**ACTIVITY**. Print exactly the lines from the one containing "You are a GUI" through the last line of the entries below; the pictures stay out of the copy.

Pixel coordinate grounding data
☆ ☆ ☆ ☆
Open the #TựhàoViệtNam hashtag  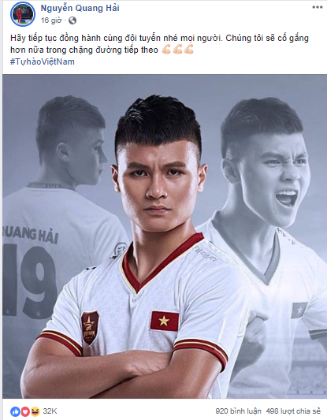[43, 62]
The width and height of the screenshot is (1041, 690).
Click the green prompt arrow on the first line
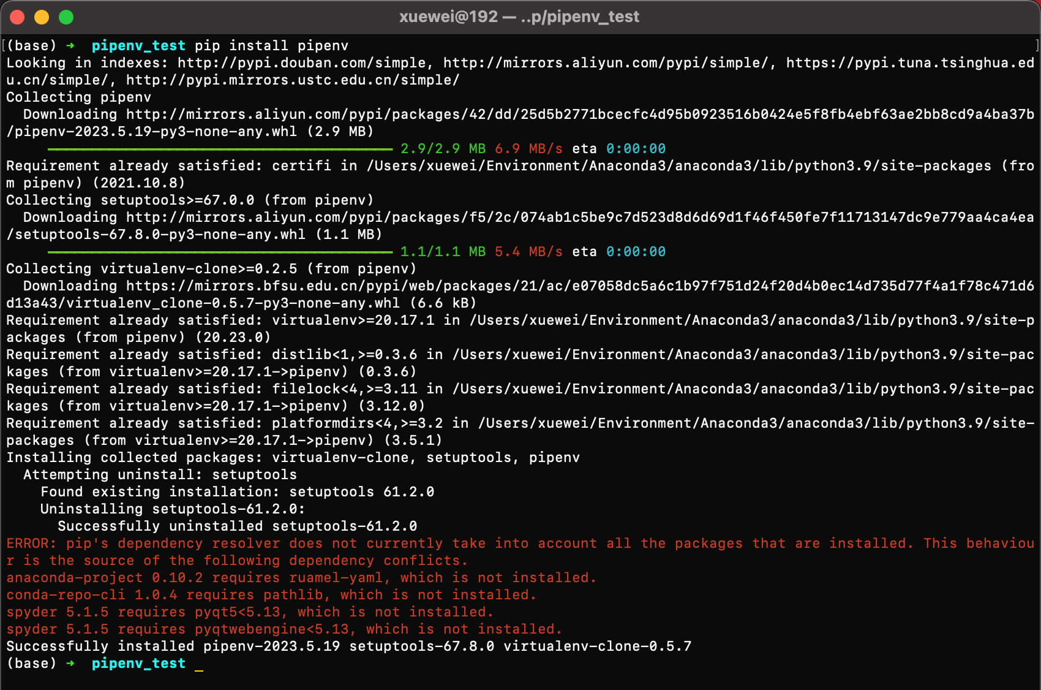click(70, 46)
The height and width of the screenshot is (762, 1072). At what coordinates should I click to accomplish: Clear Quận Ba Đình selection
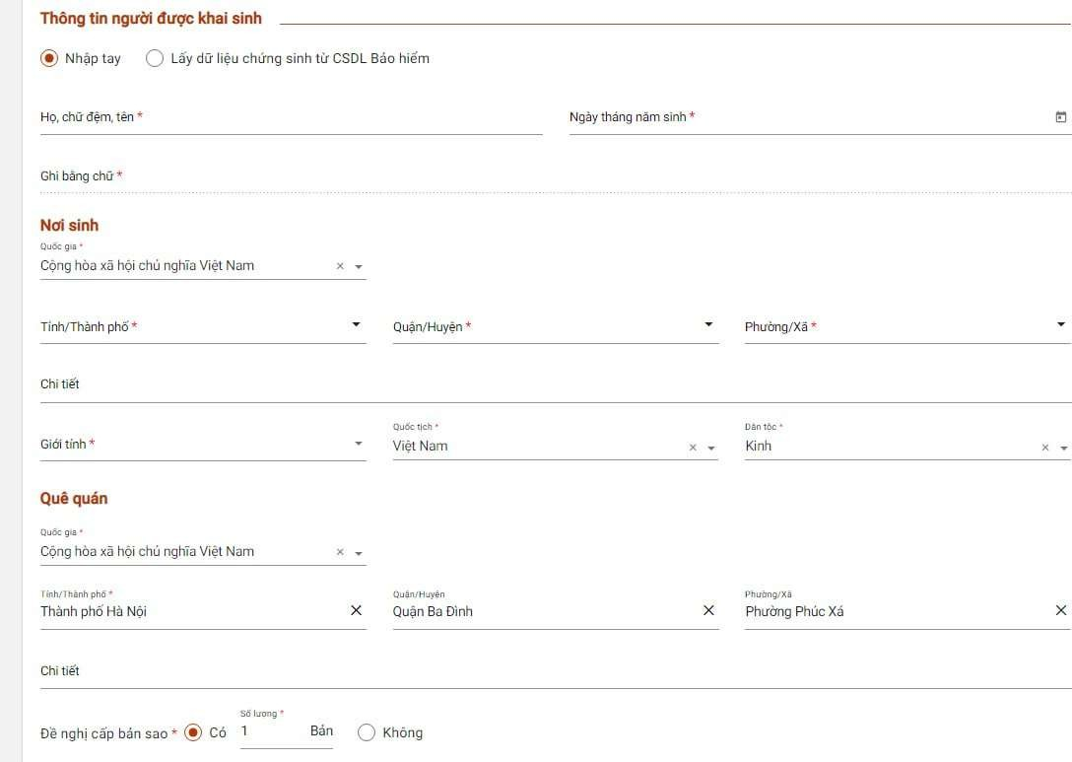point(708,611)
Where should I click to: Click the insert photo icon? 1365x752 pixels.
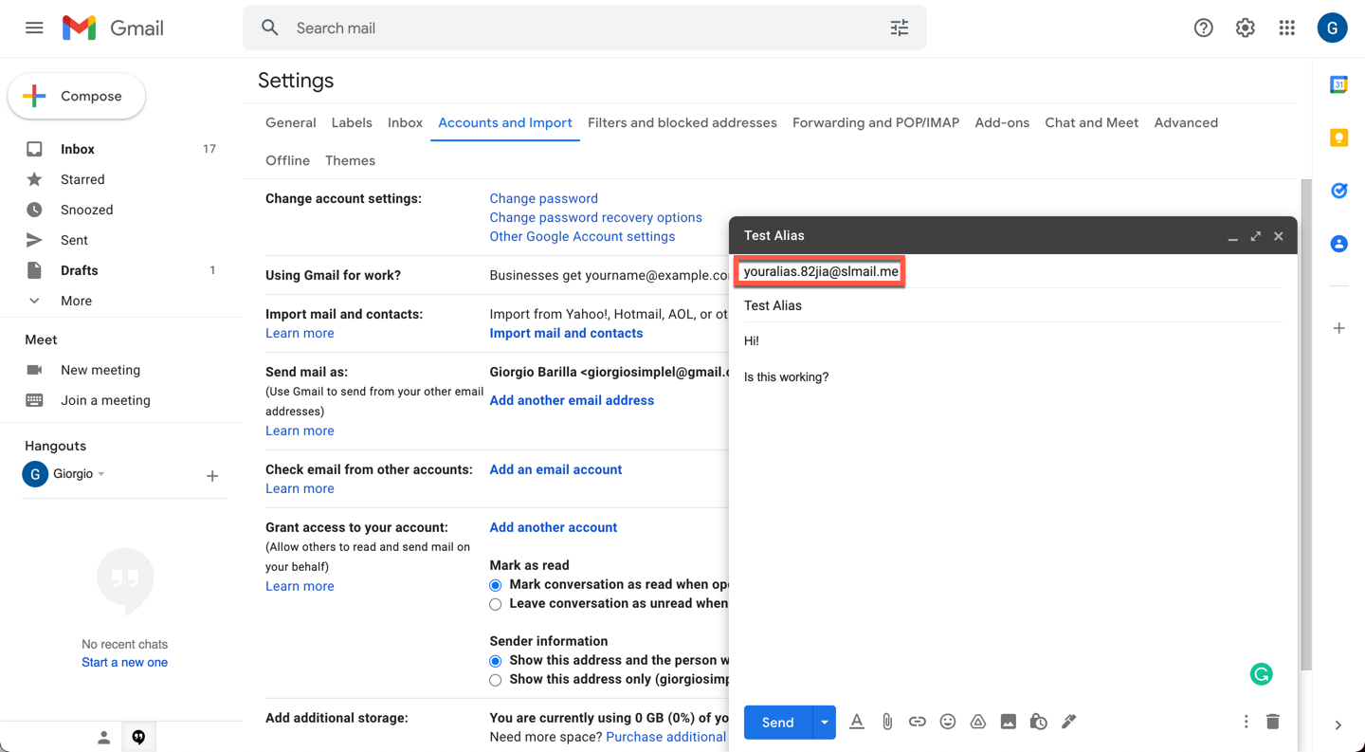click(x=1008, y=722)
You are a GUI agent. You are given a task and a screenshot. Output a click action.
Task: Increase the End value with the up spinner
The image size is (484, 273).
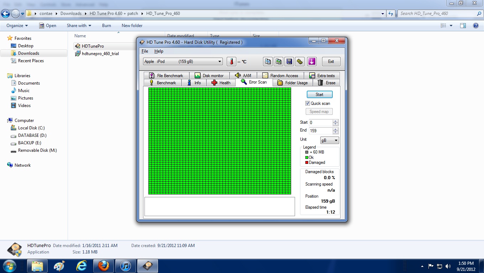336,129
☆ ☆ ☆ ☆
**TASK RESPONSE**.
You are a GUI agent. You are given a task and a screenshot. Output a click action.
Task: Increase the End value with the up spinner
The image size is (484, 273).
336,129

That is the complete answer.